Saturday, July 4, 2009

Open Up to Innovation.

Most of us would probably agree that corporate cultures stifle innovation. This has become an expectation in large firms, where the voices of customers and employees may be lost in the filter of layers of management. It's similar to the game telephone, in which the first person in a circle whispers a phrase to the next person, and that person passes it around until the last person in the chain says out loud what they heard. The message the last person hears is rarely similar to what the first person said.

Organizational distortion is subtler and even more misleading because what is filtered out may be anything upsetting to the next level of management. Often this is not a conscious process. We all try to see things in the best possible light.

Data suggesting employees are terrified of a particular manager may come out as, "Some of the employees have some issues with Manager X." Data that customers are unhappy with the latest upgrade may be translated into, "Consumers are pleased with the new features but find the user interface confusing." This is not exaggeration. Both are real examples of losing the message in context and translation.

Yet, innovation comes out of disruption. We all have heard the expression "fat, dumb and happy" applied to companies whose past success has made them complacent, so they stop innovating. Failure to anticipate market changes has brought down many companies originally known for their innovation.
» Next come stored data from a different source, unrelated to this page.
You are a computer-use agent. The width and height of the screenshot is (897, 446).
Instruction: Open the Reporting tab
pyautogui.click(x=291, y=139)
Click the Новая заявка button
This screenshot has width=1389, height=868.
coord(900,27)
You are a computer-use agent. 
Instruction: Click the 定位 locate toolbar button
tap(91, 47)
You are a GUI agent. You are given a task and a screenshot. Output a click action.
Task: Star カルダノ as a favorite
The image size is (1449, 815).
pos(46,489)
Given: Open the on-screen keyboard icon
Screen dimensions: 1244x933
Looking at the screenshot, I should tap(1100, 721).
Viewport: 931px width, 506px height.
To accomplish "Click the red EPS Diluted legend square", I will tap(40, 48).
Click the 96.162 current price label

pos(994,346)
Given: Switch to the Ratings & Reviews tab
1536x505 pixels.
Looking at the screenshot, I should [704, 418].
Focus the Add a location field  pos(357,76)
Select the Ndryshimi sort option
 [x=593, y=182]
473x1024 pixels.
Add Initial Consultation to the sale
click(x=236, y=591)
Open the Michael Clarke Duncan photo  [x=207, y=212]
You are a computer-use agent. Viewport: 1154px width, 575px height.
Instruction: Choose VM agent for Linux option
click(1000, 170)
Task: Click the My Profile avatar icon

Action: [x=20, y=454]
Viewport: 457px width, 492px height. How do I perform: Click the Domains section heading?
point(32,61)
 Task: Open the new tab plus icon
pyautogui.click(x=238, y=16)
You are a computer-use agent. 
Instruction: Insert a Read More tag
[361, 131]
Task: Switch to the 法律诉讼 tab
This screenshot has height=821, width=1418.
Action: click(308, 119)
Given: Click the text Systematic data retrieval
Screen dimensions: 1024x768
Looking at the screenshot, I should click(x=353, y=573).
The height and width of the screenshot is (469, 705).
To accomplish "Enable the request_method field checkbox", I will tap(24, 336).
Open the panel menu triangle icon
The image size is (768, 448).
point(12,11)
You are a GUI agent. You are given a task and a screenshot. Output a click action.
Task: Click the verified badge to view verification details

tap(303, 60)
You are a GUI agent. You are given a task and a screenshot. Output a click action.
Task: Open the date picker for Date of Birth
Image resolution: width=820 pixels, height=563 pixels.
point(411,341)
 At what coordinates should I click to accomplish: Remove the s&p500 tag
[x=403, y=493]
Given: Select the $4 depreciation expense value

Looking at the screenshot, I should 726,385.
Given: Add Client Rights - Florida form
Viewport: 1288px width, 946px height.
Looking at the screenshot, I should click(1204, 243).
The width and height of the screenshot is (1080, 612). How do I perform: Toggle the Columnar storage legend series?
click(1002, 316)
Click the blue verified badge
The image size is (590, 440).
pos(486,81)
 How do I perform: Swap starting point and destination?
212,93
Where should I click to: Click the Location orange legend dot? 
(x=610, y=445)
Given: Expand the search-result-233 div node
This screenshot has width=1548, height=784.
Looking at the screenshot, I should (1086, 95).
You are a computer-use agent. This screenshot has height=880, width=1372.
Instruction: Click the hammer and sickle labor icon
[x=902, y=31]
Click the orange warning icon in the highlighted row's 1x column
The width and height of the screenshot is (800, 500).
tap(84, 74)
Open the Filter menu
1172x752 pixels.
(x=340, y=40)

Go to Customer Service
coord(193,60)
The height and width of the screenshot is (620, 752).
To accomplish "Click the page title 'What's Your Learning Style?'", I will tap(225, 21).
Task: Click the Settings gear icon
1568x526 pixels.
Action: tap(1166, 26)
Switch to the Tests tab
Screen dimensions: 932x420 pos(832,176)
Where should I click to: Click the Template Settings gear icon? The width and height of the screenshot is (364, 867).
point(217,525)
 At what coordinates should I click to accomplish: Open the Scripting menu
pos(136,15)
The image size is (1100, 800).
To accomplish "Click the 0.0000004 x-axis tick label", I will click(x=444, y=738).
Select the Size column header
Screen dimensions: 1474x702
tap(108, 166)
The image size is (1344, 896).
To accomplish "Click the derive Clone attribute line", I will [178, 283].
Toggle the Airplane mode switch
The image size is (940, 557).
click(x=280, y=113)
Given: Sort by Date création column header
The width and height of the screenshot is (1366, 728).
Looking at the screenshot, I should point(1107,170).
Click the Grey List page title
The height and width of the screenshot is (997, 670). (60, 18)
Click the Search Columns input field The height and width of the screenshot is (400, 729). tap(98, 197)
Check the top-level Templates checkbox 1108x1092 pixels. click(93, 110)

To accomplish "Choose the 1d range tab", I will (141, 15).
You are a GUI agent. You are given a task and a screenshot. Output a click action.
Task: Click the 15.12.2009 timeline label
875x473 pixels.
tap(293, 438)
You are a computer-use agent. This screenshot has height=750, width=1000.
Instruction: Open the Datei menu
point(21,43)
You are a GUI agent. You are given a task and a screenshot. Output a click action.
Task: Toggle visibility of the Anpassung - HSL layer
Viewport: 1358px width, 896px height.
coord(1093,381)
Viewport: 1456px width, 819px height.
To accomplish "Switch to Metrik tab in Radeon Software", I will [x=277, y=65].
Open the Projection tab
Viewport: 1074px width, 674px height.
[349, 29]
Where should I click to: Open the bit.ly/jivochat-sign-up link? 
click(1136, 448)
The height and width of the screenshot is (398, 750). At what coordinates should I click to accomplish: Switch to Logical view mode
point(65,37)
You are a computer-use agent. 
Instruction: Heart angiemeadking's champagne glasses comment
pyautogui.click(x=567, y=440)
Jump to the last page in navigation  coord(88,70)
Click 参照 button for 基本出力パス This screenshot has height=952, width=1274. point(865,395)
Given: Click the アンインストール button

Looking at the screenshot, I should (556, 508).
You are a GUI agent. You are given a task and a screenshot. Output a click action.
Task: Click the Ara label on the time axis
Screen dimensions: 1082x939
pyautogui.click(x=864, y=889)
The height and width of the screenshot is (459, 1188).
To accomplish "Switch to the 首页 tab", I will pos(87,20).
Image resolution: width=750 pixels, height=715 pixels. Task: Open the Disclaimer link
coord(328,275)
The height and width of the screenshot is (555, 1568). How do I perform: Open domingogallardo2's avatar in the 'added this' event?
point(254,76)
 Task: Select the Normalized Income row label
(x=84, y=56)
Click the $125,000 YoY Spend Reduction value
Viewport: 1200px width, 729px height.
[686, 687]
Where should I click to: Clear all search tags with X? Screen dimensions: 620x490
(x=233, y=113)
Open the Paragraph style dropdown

In my career, I have seen a few practices that worked consistently - even in large, global firms - to create an environment in which innovation thrives, despite past success. These include:

A CEO survey, with no filter allowed. At GE, employees received periodic surveys directly from the CEO at their home addresses. The survey asked for the type of information most likely to be filtered out in the normal course of business. For instance, questions included whether the employee was proud of the quality of the company's products or whether a key initiative for the CEO was being effectively communicated and acted on deep within the organization. At Cisco, we launched a similar process in 2002-03 that continues today. With this detailed feedback, the CEO can find problems that have not come to his or her attention and act on them.

We also use "Skip Level" Meetings, at which leaders get together with the first level of nonsupervisory employees to gather feedback and talk about issues they are seeing. This approach opens a direct communications channel and sends a message that the leader really wants to hear the truth, without filters or spin. The approach also has the advantage of exposing leaders directly to talent, which helps them gauge the quality of their subordinate managers' people assessments.

Many companies gather customer data via surveys, but this can become "non data" over time. If you bought a car in the past few years, you have probably been asked to "give me a good rating" on particular questions in the survey sent to you after the purchase. Tying the pay of salespeople to customer feedback is a good idea in principle, but it can interfere with the quality of customer data received.

Direct feedback on salespeople is valuable, but an occasional face-to-face customer meeting by a higher-level leader will yield more textured data. Further, having more than one point of customer contact is important when a salesperson joins a competitor. Soliciting multiple types of feedback from a variety of sources in the customer's business is important to understand the relevance and quality of products and the customer's thought process when selecting a vendor.

In addition, moving people around within the company will put fresh eyes on business issues, which can improve the quality of data received. This also is a good hedge against salespeople who leave and take your business, as you can establish that the relationship is between the customer and your company, not the assigned salesperson.

Perhaps the most important thing to ensuring your organization hears the truth and allows the disruptions necessary to innovation is to visibly reward the courage to deliver bad news or to challenge accepted business theories and assumptions. The company culture that values truth over conflict avoidance has a big advantage in fostering innovation.